Mr. Ritzer must have spent countless hours researching the events portrayed in the novel. As a lover of historical fiction I enjoy and appreciate this. However, I understand how some might believe this might serve to slow the pace and be tempted to skip over those pages. It is also obvious Mr. Ritzer has a strong faith and knowledge of scripture and uses it within the text of the novel. This too, might make the casual reader want to skip over these words, but I urge you not to. It is within these facts and scripture that we fully understand the internal battle that we all must fight. How we respond to problems in our lives. How we react to moral dilemmas.
I recommend this book to readers that enjoy Larry McMurtry and some of Louis L’Amour books, even some readers that just enjoy a good western. On a final note, I believe this book would be an excellent “additional reading” selection for high school American History classes, or perhaps as book report.
I highly recommend this book to anyone who is interested in how the west was settled. I'd give it a five star rating if it was 100 pages shorter. Understand, I'd never give a James Michener book more than four starts due to the length. So, don't let the 4 star rating diminish my opinion of the quality of the writing.
Ritzer is able to put the reader into to the minds to multiple characters better than any author I've read. Generally, head hopping has me trying to remember who thoughts it is I'm reading, not so with Ritzer's writing in this book.

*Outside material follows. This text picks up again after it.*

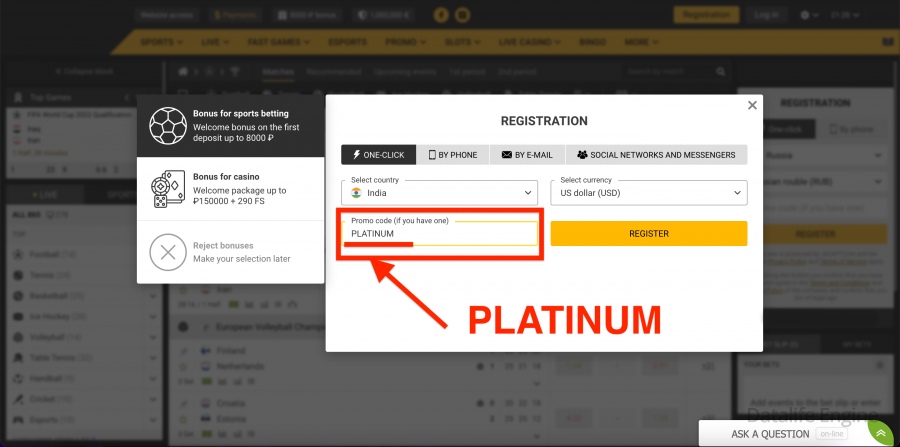Switch to BY E-MAIL registration tab
The height and width of the screenshot is (447, 900).
pyautogui.click(x=527, y=155)
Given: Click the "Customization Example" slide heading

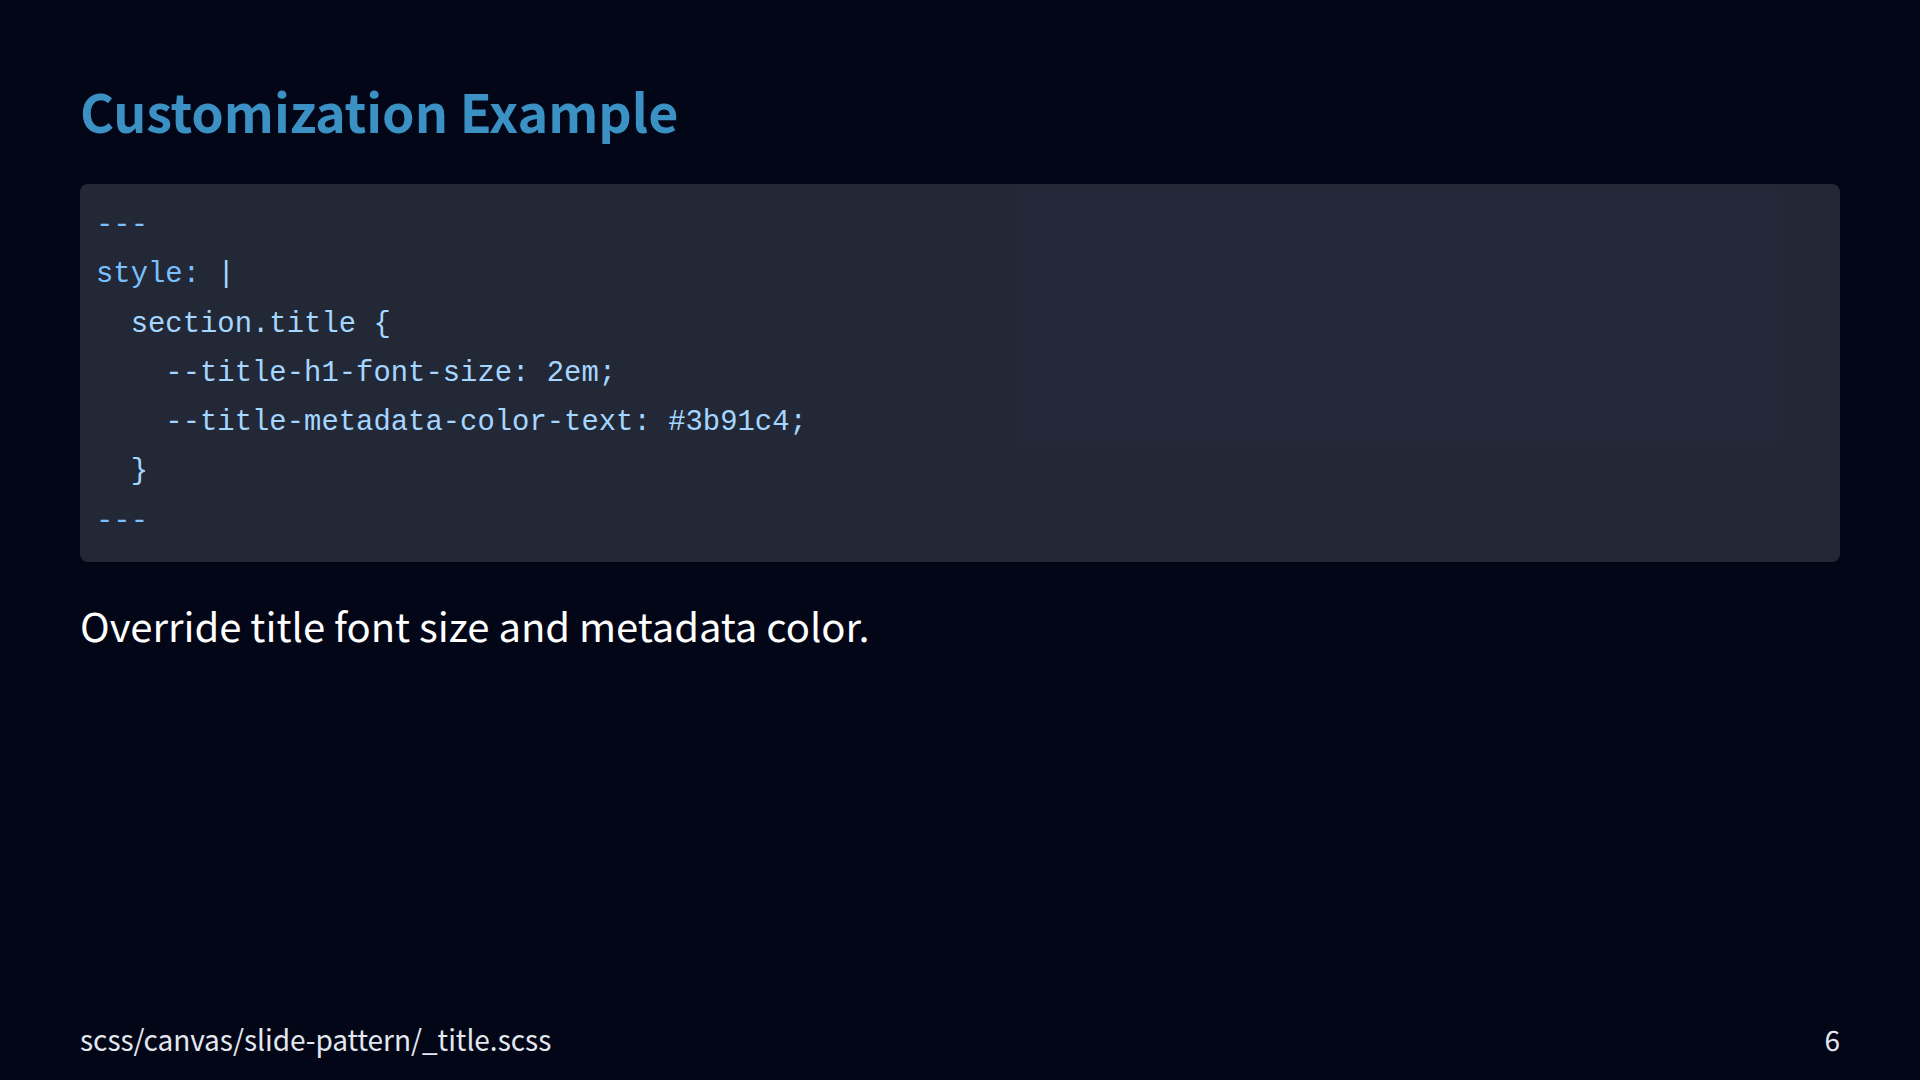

The story moves slowly at first and gradually builds to the point that you'll want to keep reading late into the night, but also be afraid of turning the page for fear of what's going to happen to your favorite character.
Having read the book, I'm planning a visit to West Texas.
I really enjoyed the book. I was a great “look” into the west of the 1800’s and of family daily life. I felt that the life portrayal was realistic as well as the characters and their response to the challenges. However, there were often times where I felt the author just strayed from the story line and gave too much detail of a time period of history, specifics of the area, etc. Though this is one is a series of three, I do not feel compelled to read the sequels.
Interesting as historic fiction of settling of the west with the change to homesteading/ranching from cowboys with open grazing. The author clearly did a great deal of research and wants to be sure the reader is aware of it. However, the story gets lost in the details frequently. There are also times that the biblical religious background takes over the story. I'd love to know what happens to the characters but can't bring myself to slog through the next 2 of the trilogy.
I love good historic fiction from any era but this isn't it! The history and commentary were so clumsily in your face that I couldn't keep the story straight! I got maybe a quarter of the way through before I just had to throw in the towel!
Stopped reading about one tenth through because I felt I was being preached to by a Christian. Pages and pages were dedicated to explaining sin and God's creation of land.